In recent years, some scholars of Okinawan history have begun to suggest that we call Ryukyu not a “kingdom,” but an “empire,” pointing out the ways in which the royal court at Shuri, that is to say the kingdom or polity centered on Okinawa Island, expanded its influence into the other islands of the Ryukyu archipelago, imposing its rule over the Amamis, Miyakos, and Yaeyamas by force, creating an “empire.” Of course, there is some merit to such suggestions, as they help throw into relief the fact that there was not a singular Ryukyuan identity, that residents of these various other islands considered themselves invaded, conquered, or otherwise subordinated or subjugated by Shuri; and, indeed, there was an unequal hierarchical relationship imposed upon them by forcible invasion, and they were obligated to pay heavy taxes or tribute, in a “tributary” relationship not entirely unlike other center-periphery / superior-inferior / lord-vassal relationships elsewhere in the region and elsewhere in the world. Including Ryukyu within our more global conversations about how empires function, how to characterize them, etc., has some merit. But, can we have an empire without an emperor? And if the ruler at Shuri is to be called an “emperor,” then what does that make his relationship with the rulers of China, Korea, and Japan? The problem is even more stark when we talk about it in Japanese; some scholars have discussed this revisionist interpretation by introducing a newly-invented term, “Ryukyu Empire” 琉球帝国. But can we have a 帝国 with no 帝? When not only scholarly conventions but also the whole of the corpus of historical documents refer to the Ryukyuan rulers as 王 or 国王 and not 帝, and their country as 国 or 王国 and never ever as 帝国?

Terms such as 王, 帝, and 天皇 have extremely long histories and complex meanings in the history of East Asian political culture, and it is important to remember that translating them to “king” and “emperor” in English is an arbitrary convention and not directly indicative of their actual meanings in context. Indeed, some scholars have argued fairly extensively that the term “emperor” is problematic, for reasons beginning with

(1) its gendered character when Japan had several female 天皇 (emperors) who are called 天皇 just the same as their male counterparts, as distinct from 后妃・皇妃・皇后 or other terms for “empresses” who are not the reigning sovereign but are instead the wife/consort to the 天皇, and

(2) because of the problematic or complex associations of the word “emperor” with its Latin origins in “imperator,” and its modern associations with “empire” and “imperialism.” Such scholars have made rather compelling arguments for calling the 天皇 the “sovereign,” “Heavenly Sovereign,” or simply tennô instead, but no matter how compelling the argument may be, the term “emperor” is extremely well-established and widely used, not only in scholarship and journalism, but by the Imperial Household Agency of Japan, the Government of Japan, etc. as well.

Hundreds or thousands of officials kowtowing to the Son of Heaven, the Qing Emperor, in a scene from the film The Last Emperor, displayed at the Metropolitan Museum’s “China through the Looking Glass” exhibition, 2015. Photo my own.
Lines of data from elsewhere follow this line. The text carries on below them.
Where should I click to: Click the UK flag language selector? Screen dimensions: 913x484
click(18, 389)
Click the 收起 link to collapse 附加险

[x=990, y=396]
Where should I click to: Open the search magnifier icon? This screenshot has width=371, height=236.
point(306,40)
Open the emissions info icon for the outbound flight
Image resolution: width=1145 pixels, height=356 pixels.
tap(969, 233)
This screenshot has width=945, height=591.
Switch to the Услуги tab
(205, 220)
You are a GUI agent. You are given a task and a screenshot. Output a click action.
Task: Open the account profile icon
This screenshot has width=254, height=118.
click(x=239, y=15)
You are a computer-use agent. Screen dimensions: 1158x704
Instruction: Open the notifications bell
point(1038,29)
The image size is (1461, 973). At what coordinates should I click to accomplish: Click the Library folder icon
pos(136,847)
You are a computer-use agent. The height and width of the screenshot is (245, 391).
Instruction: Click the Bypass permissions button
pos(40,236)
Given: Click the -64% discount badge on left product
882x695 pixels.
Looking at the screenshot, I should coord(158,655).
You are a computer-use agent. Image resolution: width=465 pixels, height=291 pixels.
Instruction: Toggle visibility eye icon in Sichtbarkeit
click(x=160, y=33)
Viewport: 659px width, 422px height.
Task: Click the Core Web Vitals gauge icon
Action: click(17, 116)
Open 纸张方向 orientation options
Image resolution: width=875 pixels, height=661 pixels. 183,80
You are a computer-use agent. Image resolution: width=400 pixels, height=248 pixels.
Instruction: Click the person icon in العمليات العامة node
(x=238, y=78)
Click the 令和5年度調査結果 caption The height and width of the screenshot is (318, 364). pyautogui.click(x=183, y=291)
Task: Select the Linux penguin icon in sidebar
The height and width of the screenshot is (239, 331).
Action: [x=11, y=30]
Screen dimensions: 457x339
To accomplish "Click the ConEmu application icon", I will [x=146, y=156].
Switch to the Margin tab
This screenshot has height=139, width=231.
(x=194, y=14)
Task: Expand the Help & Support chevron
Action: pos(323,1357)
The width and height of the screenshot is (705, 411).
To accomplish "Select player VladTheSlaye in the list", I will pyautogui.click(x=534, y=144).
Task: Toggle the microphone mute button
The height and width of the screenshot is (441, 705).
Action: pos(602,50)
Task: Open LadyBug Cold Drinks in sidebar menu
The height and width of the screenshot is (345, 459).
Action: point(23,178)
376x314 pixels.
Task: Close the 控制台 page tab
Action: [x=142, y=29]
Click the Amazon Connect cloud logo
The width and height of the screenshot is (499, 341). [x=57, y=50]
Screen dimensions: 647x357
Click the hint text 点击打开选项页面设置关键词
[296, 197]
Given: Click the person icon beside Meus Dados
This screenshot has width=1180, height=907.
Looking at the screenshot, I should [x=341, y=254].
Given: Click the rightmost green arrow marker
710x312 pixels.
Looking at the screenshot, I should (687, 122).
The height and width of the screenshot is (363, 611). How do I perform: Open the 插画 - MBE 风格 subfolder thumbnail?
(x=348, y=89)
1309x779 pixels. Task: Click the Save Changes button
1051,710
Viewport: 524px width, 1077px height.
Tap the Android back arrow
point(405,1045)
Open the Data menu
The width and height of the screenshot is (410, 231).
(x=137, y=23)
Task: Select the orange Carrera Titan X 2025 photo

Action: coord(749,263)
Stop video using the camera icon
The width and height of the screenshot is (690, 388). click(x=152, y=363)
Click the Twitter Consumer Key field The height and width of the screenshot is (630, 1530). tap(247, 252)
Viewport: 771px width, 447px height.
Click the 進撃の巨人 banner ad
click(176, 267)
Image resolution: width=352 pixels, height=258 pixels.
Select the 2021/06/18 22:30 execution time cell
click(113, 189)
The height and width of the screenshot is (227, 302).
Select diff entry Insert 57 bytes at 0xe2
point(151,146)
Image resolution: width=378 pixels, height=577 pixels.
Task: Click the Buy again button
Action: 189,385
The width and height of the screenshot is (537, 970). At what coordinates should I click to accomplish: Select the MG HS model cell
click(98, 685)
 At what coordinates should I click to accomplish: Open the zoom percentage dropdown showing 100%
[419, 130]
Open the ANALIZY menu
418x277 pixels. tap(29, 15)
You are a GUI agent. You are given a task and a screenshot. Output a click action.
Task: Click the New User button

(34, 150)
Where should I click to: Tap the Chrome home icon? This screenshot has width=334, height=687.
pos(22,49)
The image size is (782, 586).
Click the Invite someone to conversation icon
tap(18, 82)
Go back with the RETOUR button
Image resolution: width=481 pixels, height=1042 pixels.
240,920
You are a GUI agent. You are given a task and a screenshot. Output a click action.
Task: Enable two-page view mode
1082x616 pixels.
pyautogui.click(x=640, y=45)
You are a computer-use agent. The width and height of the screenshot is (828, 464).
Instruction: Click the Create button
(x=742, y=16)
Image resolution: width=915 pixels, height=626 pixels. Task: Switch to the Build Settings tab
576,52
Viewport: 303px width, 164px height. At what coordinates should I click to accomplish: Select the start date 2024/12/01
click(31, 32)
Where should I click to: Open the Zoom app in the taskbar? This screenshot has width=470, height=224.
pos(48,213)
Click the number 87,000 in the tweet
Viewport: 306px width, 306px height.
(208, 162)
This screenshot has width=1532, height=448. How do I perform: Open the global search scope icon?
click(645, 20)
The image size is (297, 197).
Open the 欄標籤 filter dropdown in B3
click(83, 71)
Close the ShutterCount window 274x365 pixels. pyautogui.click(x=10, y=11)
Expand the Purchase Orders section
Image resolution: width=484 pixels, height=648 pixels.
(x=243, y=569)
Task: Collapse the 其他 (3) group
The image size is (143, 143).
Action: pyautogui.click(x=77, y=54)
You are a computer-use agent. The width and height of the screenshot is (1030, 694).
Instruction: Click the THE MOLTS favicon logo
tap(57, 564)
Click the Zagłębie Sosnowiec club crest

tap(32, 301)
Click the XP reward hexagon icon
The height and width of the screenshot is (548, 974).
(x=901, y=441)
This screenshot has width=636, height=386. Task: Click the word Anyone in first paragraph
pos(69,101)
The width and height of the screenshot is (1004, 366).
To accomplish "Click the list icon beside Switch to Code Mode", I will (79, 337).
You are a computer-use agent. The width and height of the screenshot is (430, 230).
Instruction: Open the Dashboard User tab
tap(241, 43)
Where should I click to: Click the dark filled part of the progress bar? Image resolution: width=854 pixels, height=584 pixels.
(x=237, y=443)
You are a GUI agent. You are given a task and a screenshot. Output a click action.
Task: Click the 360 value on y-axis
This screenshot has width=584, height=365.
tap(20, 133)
So, given all this background, I hope you can see why I really appreciated this information, and explanation. Which, now that we’re on paragraph 10 (?), is really actually the key point of this post: simply to bring this rather interesting fact to your attention, and to link to this other fellow’s blog post about it.

I hope that, in a roundabout way, though I perhaps haven’t really addressed it directly, you might have some slightly deeper appreciation now for why it’s such an important matter that we use these terms carefully, and consider how they are being used in various contexts (such as Korean news media) and why.

While the idea of “empire” may be useful as a lens or characterization for how we understand Ryukyu’s (that is, Shuri’s) relationship with the various islands under its control, this becomes a problem when we consider the status of the “king” of Ryukyu relative to the “kings” of Korea and Japan, and the “emperors” of Ming and Qing.

And while the term “emperor” may be complicated and problematic in problematically associating the historical, premodern, Japanese “emperors” with “empire” – i.e. with expansionism, militarism, or control over a large ’empire’ incorporating multiple lands or peoples – and I certainly do chafe at associations of premodern modes of rule with modern ideologies of “imperialism” and “colonialism” and their associated (exceptionally distinctively modern, albeit with some very interesting counter-examples) modes of rule, at the same time, there is so much complexity and significance to the ways that the terms 国王 (“king”), 皇帝 (“emperor”), and 天皇 (“emperor”) were used in premodern and early modern East Asia, and their relationships with one another, including the very intentional use at times in Japan of the term 天皇 (and not any alternative) to assert the Japanese sovereign’s equal (non-inferior, non-subordinate) status with the Ming or Qing sovereign, and the very marked and intentional change of status by the Korean King Gojong to styling himself Emperor Gojong. Of course, a lot of this could be solved by calling the 天皇 “sovereign” or by some other term, and similarly calling the Ming/Qing ruler 皇帝 “sovereign” as well (or, as I’m quite fond, Son of Heaven 天子). But, since “emperor” is just so widely-used and well-established, I kind of think we’re stuck with it.

Reenactment of a Joseon royal procession, inside Seoul Incheon Airport. Photo my own.

Now, I’d like to return to the original blog post, and just point out a few thoughts and (constructive, positive) critiques.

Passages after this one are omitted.